PATROL: Police stop and visit a bar during their regular 'sound patrols' of Kavos strip
We saw Greek Police regularly drive up and down the strip in 4x4 vehicles with sirens flashing, listening out for any bars breaching the limit.
However, with spotters using laser pens to warn the DJ to drop the speakers before the Greek boys in blue arrived, the bars appeared to have the upper hand... most of the time.
DROP IT: DJ at Rock Inn cuts the volume after seeing spotter's red laser light (bottom right)
In some cases bar owners have been arrested and forced to close for up to ten days at the height of the season.

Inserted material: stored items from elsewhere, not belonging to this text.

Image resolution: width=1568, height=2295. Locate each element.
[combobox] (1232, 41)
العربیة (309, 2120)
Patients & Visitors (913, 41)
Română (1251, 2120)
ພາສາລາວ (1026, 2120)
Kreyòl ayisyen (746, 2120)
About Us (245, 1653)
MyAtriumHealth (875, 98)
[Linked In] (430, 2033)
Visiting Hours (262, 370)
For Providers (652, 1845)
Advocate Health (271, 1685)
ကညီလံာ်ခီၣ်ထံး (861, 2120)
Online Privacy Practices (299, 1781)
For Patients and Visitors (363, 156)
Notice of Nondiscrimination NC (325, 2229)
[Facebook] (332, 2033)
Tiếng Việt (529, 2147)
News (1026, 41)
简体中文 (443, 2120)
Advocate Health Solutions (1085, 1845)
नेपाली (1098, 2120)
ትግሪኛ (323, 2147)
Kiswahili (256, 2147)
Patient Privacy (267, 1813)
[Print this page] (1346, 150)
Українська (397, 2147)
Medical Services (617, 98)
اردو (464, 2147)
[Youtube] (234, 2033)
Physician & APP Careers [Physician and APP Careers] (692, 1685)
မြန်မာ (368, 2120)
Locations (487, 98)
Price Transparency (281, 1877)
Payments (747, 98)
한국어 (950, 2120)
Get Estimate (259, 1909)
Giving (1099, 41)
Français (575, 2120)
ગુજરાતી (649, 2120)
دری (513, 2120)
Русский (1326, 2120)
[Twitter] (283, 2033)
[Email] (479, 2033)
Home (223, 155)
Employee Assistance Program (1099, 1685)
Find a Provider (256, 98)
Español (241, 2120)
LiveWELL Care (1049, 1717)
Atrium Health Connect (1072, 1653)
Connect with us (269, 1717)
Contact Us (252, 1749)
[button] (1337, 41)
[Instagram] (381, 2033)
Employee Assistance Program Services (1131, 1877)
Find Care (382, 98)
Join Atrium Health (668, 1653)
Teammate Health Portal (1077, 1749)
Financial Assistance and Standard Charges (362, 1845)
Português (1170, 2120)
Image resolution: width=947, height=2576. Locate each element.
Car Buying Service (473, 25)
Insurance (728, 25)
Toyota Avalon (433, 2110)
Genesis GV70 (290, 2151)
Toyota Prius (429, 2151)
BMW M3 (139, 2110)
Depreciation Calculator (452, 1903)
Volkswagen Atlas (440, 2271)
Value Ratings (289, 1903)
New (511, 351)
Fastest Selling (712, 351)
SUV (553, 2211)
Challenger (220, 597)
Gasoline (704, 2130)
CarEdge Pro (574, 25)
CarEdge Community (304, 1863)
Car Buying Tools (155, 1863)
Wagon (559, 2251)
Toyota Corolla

A tout for one of the bars said: "This is a party resort so why do they have such a low limit? Who would come here if you didn't want loud music?"
LOOK OUT: A spotter (top) in the street outside Empire Bar and (above) with laser pen in hand
The spotters, who sit at the front of the bar or stand on the street, then give a signal to the DJ to pump the volume back up within seconds of police passing by.
The tout added: "Because there are so many bars next to each other the police find it hard to pin it down to one bar."
BLUE LIGHTS: Police noise patrols weave their way through the crowded Kavos strip
We saw several spotters this month at the front of a number of bars, often armed with a laser pen they would use to get the DJ's attention once they saw police vehicles approaching.
They then made hand signals and the volume quickly dropped.
Once police passed they made further signals and the volume gradually went back up.
A police officer said: "If we catch them breaking the limit, the owner is arrested and gets a ticket.
"If they get three tickets we close them down for ten days, and fine them."
CHECK: Noise level equipment on bar at Rock Inn (above) and staff using it before police arrive (top)
Earlier this month police hit the popular Rock Inn bar on the Kavos main strip and searched it with torches while drinkers carried on partying around them.
Bar staff were earlier seen using a device to record the volume of the music.
HELD: The owner of Rock Inn being arrested and put in police vehicle earlier this month
The owner was arrested and taken in the back of a police vehicle.
The next day, when back at the bar, he said: "They arrested me. If I get two more tickets they will close us down for ten days."
Police also launched a crackdown on tax payments by the bars.
CLOSED: Police (above) pass Buzz Pop (top) which was closed for two days after a tax visit
One bar, Buzz Pop, was shut down for two days after police inspected its books the night before.
Jim, 22, from Coventry, was mildly annoyed by the occasional drop in volumes.
He said: "I love it here, but I wish the feds (police) would knock it on the head. Why do they keep f***ing turning it down? Briiiiing it on!"
All pictures copyright Essex News and Investigations.
ESSEX NEWS AND INVESTIGATIONS OPINION
"Kavos is in infamous wild party resort. You wouldn't really go there if you wanted an early night. Who are the people complaining about the noise? Sure, the police need to patrol Kavos to deal with violence and anti social behaviour, but these noise patrols seem pointless with limited police success.
Why not up the volume limit to what the bars really play at, and what the punters want, and let police focus on trouble makers?"